# The Birthday Problem, revisited…?

I'm currently facing a problem I have been stuck in for almost half a day and I really can't keep this because I have a lot of work to do! It obviously has to do with the birthday problem.

The original birthday problem solves the question of "what is the probability of having at least two persons with the same birthday in a room of $N$ persons", and I'm trying to get to this in a different way of that of the canonical solution, which is pretty easy to understand.
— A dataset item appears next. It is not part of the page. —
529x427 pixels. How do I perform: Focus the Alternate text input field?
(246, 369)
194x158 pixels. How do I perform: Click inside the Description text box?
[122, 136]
I started asking "what is the probability of exactly $k$ persons, out of $N$, having the same birthday as me". Having the same "birthday as me" is the same as asking "birthday on January 1st" or "birthday on December 31", which have $p=1/365$. To me, this looked like a binomial problem (i.e. tossing a coin with probability $p$ of being heads, where I ask for exactly $k$ heads out of $N$ tosses), so my answer to this question is, simply, $$p(k|N)=\binom{N}{k}p^{k}(1-p)^{N-k}\text{.}$$ I think here's where my argument starts to fall appart: I say that if I want to ask "what is the probability of exactly $k$ persons, out of $N$, having a birthday on January 1st" OR "having a birthday on January 2nd"...OR "having a birthday on December 31th", is $$365p(k|N)=365\binom{N}{k}p^{k}(1-p)^{N-k}\text{.}$$ Finally, in order to answer the question "what is the probability of having at least two persons with the same birthday in a room of $N$ persons", I ask "what is the probability of having $k=2$ persons with the same birthday in the room" OR "$k=3$"...OR "$k=N", so the probability would be: $$365\sum_{k=2}^{k=N}p(k|N)\text{.}$$ However, this is not the answer, as when I compare the results with the canonical answer it makes no sense. Can anyone help me with this? - Do you think the independence assumption is valid? – Dason Mar 22 '12 at 15:22 You need to become familiar with PIE. – whuber Mar 22 '12 at 15:23 Néstor, rather than updating your question as "solved", please consider accepting @Martin's answer (check the green mark below his response votes) if you feel that solved your problem. I'm giving you +1 so that you can even vote on his reply. – chl Mar 22 '12 at 16:10 Done! Thanks @chi :-). – Néstor Mar 22 '12 at 16:27 add comment ## 1 Answer The events "$k$people have a birthday on Jan 1" and "$k\$ people have a birthday on Jan 2" are not mutually exclusive, and so the probability that either of them occurs is not equal to the sum of their individual probabilities. You would need to subtract the probability that both events occur, but this is likely to become extremely complex once you scale up to all 365 days.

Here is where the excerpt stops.